Sometimes it is possible to convince the Crown to drop impaired driving charges in exchange for a lesser charge, like careless driving, sparing you from criminal charges. This is called a plea bargain. Plea bargains may also help you pay less money in fines and avoid the loss of your driver’s license. Not available for all cases, plea bargains are conducted when the Crown believes there is a serious flaw in the case that would impede an impaired driving conviction. 

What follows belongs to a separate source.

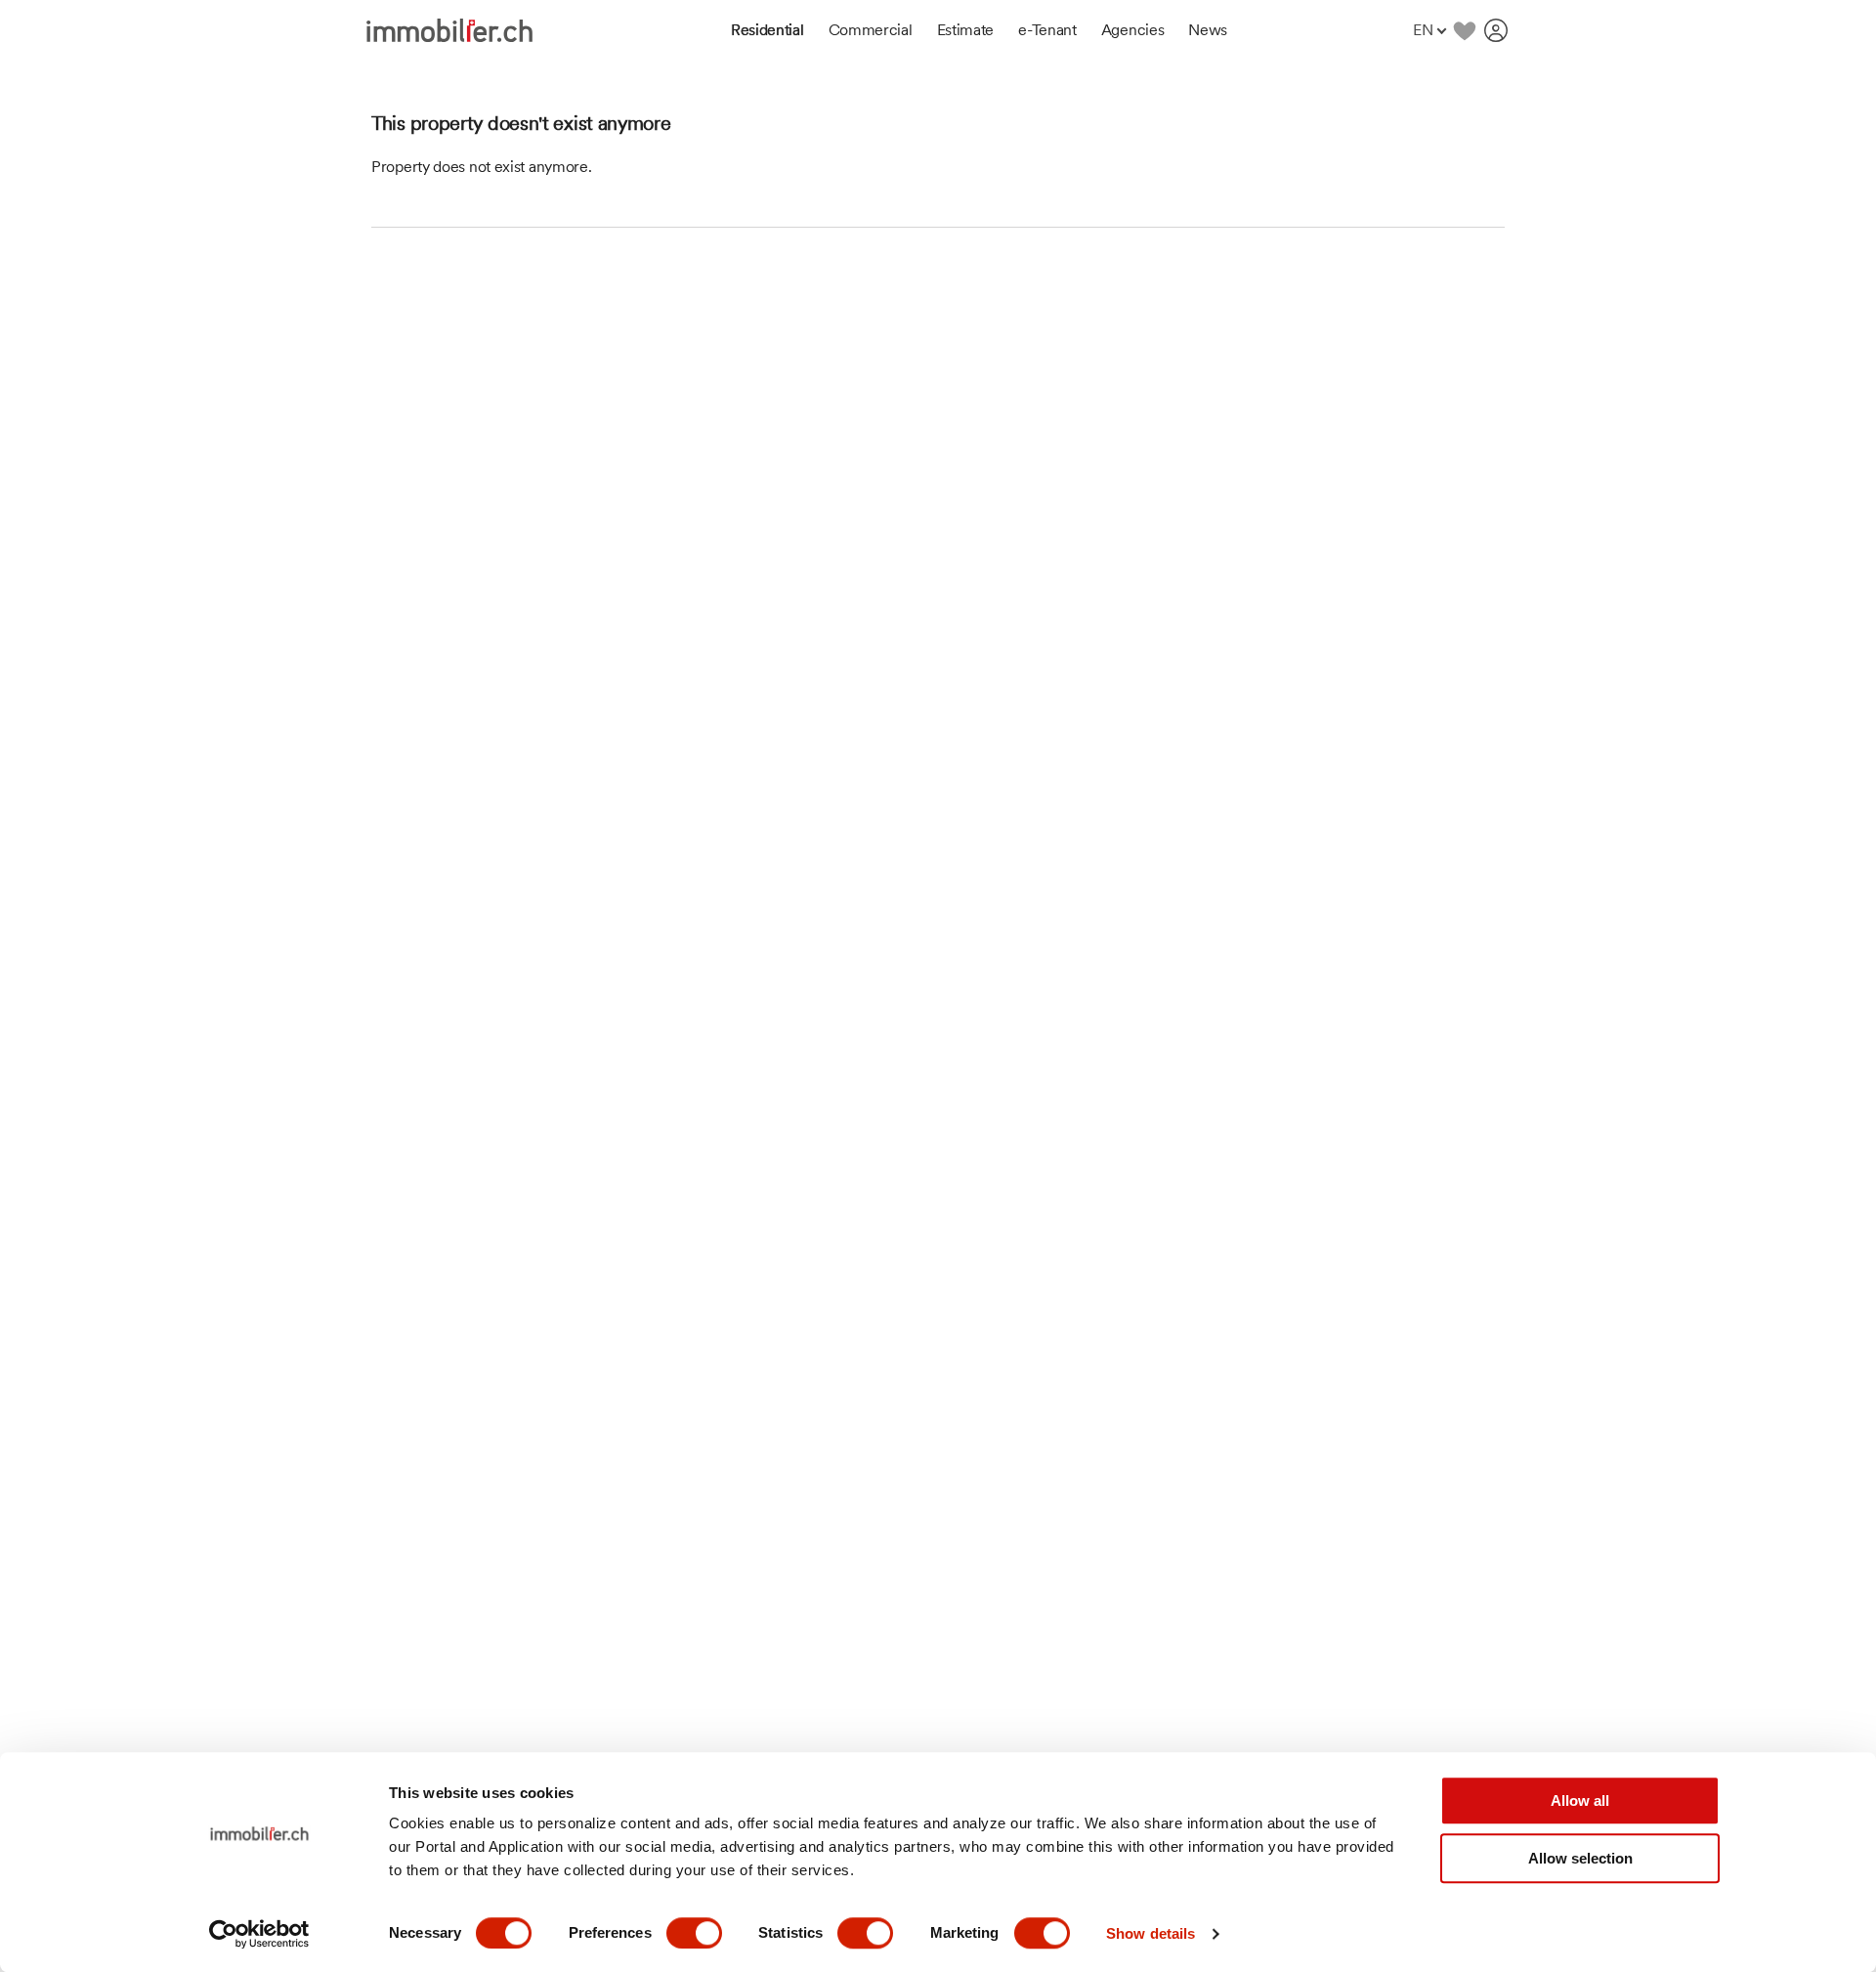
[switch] (694, 1933)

It is imperative that you seek legal advice before accepting a plea bargain. While plea bargains are sometimes your best option, this is not always the case. Potential consequences of plea bargains include:

  • Travel restrictions to the United States
  • Employment restrictions
  • High risk insurance premiums
  • Fines

Impaired Driving Trial Defences

Should your case go to trial, defences to impaired driving charges include (but are not limited to):

  • Faulty instrument, reading or operation: Technology and those who operate it are not infallible. We can scrutinize calibration logs and maintenance records to determine whether the screening devices used by the police were working and operated correctly.
  • Time delay: Canadians have the right to a hearing within a reasonable amount of time — 18 months for most criminal matters. If the judge agrees your case has taken too long to come to trial, your charges may be dismissed.
  • Certificate not served: You must receive a certificate from a qualified technician to prove your blood alcohol content. If the Crown cannot prove you received this certificate in a timely manner, your charges may be dismissed.
  • Inconsistencies: Reasonable doubt can often be established if there are differences in an officer’s account or those of two officers. Inconsistencies between eye witness observations and the analysis of breath or blood samples may also result in an acquittal.
  • Involuntary impairment: If you were unaware the drinks you consumed contained alcohol, you were drugged, or you took a medication that affected you in an unforeseeable manner, you may be able to satisfy the judge that you were involuntarily impaired.
  • Reasonable excuse for refusal: Examples of reasonable excuses for refusing or failing to provide a breath or blood sample include language barriers and health and mental health conditions.
  • Violations of the Charter of Rights and Freedoms: Speaking with the police can be detrimental to your case as your statements can be used as incriminating evidence at trial. Charter applications, motions that detail the ways in which police violated your Charter rights in a criminal investigation, can be used to seek the exclusion of this evidence. Violations that may be argued in your defence include searching your car without permission and not letting you speak with a lawyer. If there is an unreasonable delay between when you are asked to provide a breath or blood sample and when you actually provide it, this may also constitute a violation of your Charter rights. When police violate Charter rights during an investigation, the evidence obtained over the course of the investigation, including the results of your tests, may be deemed inadmissible.
  • Last drink: The last drink defence held that alcohol consumed right before being pulled over would not reach your blood while you were driving, but would reach it by the time your breath was tested at the police station. The Criminal Code of Canada has been updated to end the use of this defence. It now specifies that your blood alcohol content within two hours of driving will be presumed to be your blood alcohol content at the time you were driving. The onus is on you to prove your blood alcohol content surpassed the legal limit because you consumed alcohol after driving. This requires expert analysis and testimony.
  • Reasonable and probable grounds: Police officers must have reasonable grounds to suspect you are impaired by drugs before demanding a drug test. As of December, 2018, police officers are empowered in certain situations to demand breath or blood samples — even without reasonable and probable grounds to suspect you are impaired by alcohol. 

Sentencing

If your case is not solved by way of a plea bargain, dismissal or acquittal, we can negotiate sentencing options with the Crown, helping you to avoid a criminal record, or ensuring your freedom is minimally curbed upon sentencing.